Return every one of the following rows word for word, changing nothing.

Provided records:
Start

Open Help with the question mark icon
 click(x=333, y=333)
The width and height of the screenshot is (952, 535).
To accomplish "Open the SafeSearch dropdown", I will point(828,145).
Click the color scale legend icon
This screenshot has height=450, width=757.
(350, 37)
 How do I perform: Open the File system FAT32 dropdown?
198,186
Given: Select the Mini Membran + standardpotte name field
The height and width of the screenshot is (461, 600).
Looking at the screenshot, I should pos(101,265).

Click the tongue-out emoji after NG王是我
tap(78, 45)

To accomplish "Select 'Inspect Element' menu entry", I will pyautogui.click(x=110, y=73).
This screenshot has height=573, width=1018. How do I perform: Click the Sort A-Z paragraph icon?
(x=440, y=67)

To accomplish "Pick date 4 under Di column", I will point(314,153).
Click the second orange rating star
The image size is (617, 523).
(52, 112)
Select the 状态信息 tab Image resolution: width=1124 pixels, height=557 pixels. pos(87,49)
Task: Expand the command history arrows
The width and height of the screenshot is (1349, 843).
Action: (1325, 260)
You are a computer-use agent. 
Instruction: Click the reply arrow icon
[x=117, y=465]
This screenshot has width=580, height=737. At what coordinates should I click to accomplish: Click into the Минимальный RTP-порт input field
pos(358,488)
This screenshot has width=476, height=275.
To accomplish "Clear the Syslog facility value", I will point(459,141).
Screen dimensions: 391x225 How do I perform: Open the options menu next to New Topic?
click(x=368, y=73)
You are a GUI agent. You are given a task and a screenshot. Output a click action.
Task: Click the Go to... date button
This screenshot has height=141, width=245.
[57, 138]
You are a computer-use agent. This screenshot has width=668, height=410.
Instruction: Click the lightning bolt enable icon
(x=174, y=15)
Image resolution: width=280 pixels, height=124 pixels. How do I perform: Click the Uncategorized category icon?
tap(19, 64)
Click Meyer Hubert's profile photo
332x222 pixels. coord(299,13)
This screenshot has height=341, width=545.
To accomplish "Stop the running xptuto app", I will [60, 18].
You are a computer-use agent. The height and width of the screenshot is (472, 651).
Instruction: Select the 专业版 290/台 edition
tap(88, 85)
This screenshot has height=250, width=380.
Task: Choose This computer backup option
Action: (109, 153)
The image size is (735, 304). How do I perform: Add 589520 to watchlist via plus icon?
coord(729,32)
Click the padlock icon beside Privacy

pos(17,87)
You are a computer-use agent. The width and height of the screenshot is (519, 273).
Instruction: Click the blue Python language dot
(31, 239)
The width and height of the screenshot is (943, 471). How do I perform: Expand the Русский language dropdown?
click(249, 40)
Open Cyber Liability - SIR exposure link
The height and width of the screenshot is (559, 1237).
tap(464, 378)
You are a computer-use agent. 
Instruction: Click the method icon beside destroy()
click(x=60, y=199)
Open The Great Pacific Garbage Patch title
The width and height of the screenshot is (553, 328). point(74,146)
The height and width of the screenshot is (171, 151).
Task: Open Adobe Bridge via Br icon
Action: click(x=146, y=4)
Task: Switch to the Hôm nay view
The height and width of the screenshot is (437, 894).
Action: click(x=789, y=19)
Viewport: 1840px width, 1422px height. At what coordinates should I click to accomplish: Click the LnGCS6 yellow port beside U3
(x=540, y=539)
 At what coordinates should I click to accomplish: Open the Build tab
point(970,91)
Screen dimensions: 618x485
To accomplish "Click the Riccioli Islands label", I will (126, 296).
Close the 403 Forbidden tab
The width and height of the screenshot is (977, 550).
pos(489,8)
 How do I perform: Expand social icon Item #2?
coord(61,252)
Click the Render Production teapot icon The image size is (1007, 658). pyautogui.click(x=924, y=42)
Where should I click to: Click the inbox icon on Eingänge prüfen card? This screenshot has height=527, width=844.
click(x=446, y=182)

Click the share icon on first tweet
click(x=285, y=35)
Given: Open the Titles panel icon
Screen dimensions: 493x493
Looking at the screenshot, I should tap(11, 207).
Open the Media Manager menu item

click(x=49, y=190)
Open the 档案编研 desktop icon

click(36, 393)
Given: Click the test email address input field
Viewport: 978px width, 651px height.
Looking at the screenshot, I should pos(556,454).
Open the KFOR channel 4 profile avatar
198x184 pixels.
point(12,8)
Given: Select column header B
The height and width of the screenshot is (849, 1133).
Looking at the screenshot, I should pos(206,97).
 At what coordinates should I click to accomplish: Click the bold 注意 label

End

Complete answer:
Open Help with the question mark icon
 click(x=333, y=333)
The width and height of the screenshot is (952, 535).
To accomplish "Open the SafeSearch dropdown", I will point(828,145).
Click the color scale legend icon
This screenshot has height=450, width=757.
(350, 37)
 How do I perform: Open the File system FAT32 dropdown?
198,186
Given: Select the Mini Membran + standardpotte name field
The height and width of the screenshot is (461, 600).
Looking at the screenshot, I should pos(101,265).

Click the tongue-out emoji after NG王是我
tap(78, 45)

To accomplish "Select 'Inspect Element' menu entry", I will pyautogui.click(x=110, y=73).
This screenshot has height=573, width=1018. How do I perform: Click the Sort A-Z paragraph icon?
(x=440, y=67)

To accomplish "Pick date 4 under Di column", I will point(314,153).
Click the second orange rating star
The image size is (617, 523).
(52, 112)
Select the 状态信息 tab Image resolution: width=1124 pixels, height=557 pixels. pos(87,49)
Task: Expand the command history arrows
The width and height of the screenshot is (1349, 843).
Action: (1325, 260)
You are a computer-use agent. 
Instruction: Click the reply arrow icon
[x=117, y=465]
This screenshot has width=580, height=737. At what coordinates should I click to accomplish: Click into the Минимальный RTP-порт input field
pos(358,488)
This screenshot has width=476, height=275.
To accomplish "Clear the Syslog facility value", I will point(459,141).
Screen dimensions: 391x225 How do I perform: Open the options menu next to New Topic?
click(x=368, y=73)
You are a GUI agent. You are given a task and a screenshot. Output a click action.
Task: Click the Go to... date button
This screenshot has height=141, width=245.
[57, 138]
You are a computer-use agent. This screenshot has width=668, height=410.
Instruction: Click the lightning bolt enable icon
(x=174, y=15)
Image resolution: width=280 pixels, height=124 pixels. How do I perform: Click the Uncategorized category icon?
tap(19, 64)
Click Meyer Hubert's profile photo
332x222 pixels. coord(299,13)
This screenshot has height=341, width=545.
To accomplish "Stop the running xptuto app", I will [60, 18].
You are a computer-use agent. The height and width of the screenshot is (472, 651).
Instruction: Select the 专业版 290/台 edition
tap(88, 85)
This screenshot has height=250, width=380.
Task: Choose This computer backup option
Action: (109, 153)
The image size is (735, 304). How do I perform: Add 589520 to watchlist via plus icon?
coord(729,32)
Click the padlock icon beside Privacy

pos(17,87)
You are a computer-use agent. The width and height of the screenshot is (519, 273).
Instruction: Click the blue Python language dot
(31, 239)
The width and height of the screenshot is (943, 471). How do I perform: Expand the Русский language dropdown?
click(249, 40)
Open Cyber Liability - SIR exposure link
The height and width of the screenshot is (559, 1237).
tap(464, 378)
You are a computer-use agent. 
Instruction: Click the method icon beside destroy()
click(x=60, y=199)
Open The Great Pacific Garbage Patch title
The width and height of the screenshot is (553, 328). point(74,146)
The height and width of the screenshot is (171, 151).
Task: Open Adobe Bridge via Br icon
Action: click(x=146, y=4)
Task: Switch to the Hôm nay view
The height and width of the screenshot is (437, 894).
Action: click(x=789, y=19)
Viewport: 1840px width, 1422px height. At what coordinates should I click to accomplish: Click the LnGCS6 yellow port beside U3
(x=540, y=539)
 At what coordinates should I click to accomplish: Open the Build tab
point(970,91)
Screen dimensions: 618x485
To accomplish "Click the Riccioli Islands label", I will (126, 296).
Close the 403 Forbidden tab
The width and height of the screenshot is (977, 550).
pos(489,8)
 How do I perform: Expand social icon Item #2?
coord(61,252)
Click the Render Production teapot icon The image size is (1007, 658). pyautogui.click(x=924, y=42)
Where should I click to: Click the inbox icon on Eingänge prüfen card? This screenshot has height=527, width=844.
click(x=446, y=182)

Click the share icon on first tweet
click(x=285, y=35)
Given: Open the Titles panel icon
Screen dimensions: 493x493
Looking at the screenshot, I should tap(11, 207).
Open the Media Manager menu item

click(x=49, y=190)
Open the 档案编研 desktop icon

click(36, 393)
Given: Click the test email address input field
Viewport: 978px width, 651px height.
Looking at the screenshot, I should pos(556,454).
Open the KFOR channel 4 profile avatar
198x184 pixels.
point(12,8)
Given: Select column header B
The height and width of the screenshot is (849, 1133).
Looking at the screenshot, I should pos(206,97).
 At what coordinates should I click to accomplish: Click the bold 注意 label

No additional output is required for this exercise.